Pair Corralation between Costco Wholesale and Sabre Insurance
Assuming the 90 days trading horizon Costco Wholesale Corp is expected to under-perform the Sabre Insurance. But the stock apears to be less risky and, when comparing its historical volatility, Costco Wholesale Corp is 1.29 times less risky than Sabre Insurance. The stock trades about -0.03 of its potential returns per unit of risk. The Sabre Insurance Group is currently generating about 0.2 of returns per unit of risk over similar time horizon. If you would invest 12,640 in Sabre Insurance Group on April 25, 2025 and sell it today you would earn a total of 2,240 from holding Sabre Insurance Group or generate 17.72% return on investment over 90 days.

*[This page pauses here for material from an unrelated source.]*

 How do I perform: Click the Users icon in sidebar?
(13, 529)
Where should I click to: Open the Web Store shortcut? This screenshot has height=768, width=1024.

Time Period | 3 Months [change] |
Direction | Moves Against |
Strength | Very Weak |
Accuracy | 100.0% |
Values | Daily Returns |
Costco Wholesale Corp vs. Sabre Insurance Group
Performance |
Timeline |
Costco Wholesale Corp |
Sabre Insurance Group |
Costco Wholesale and Sabre Insurance Volatility Contrast
Predicted Return Density |
Returns |
Pair Trading with Costco Wholesale and Sabre Insurance
The main advantage of trading using opposite Costco Wholesale and Sabre Insurance positions is that it hedges away some unsystematic risk. Because of two separate transactions, even if Costco Wholesale position performs unexpectedly, Sabre Insurance can make up some of the losses. Pair trading also minimizes risk from directional movements in the market. For example, if an entire industry or sector drops because of unexpected headlines, the short position in Sabre Insurance will offset losses from the drop in Sabre Insurance's long position.Costco Wholesale vs. Toyota Motor Corp | Costco Wholesale vs. SoftBank Group Corp | Costco Wholesale vs. OTP Bank Nyrt | Costco Wholesale vs. State Bank of |
Sabre Insurance vs. Amazon Inc | Sabre Insurance vs. Compass Group PLC | Sabre Insurance vs. SANTANDER UK 10 | Sabre Insurance vs. Coor Service Management |
Check out your portfolio center.Note that this page's information should be used as a complementary analysis to find the right mix of equity instruments to add to your existing portfolios or create a brand new portfolio. You can also try the AI Portfolio Prophet module to use AI to generate optimal portfolios and find profitable investment opportunities.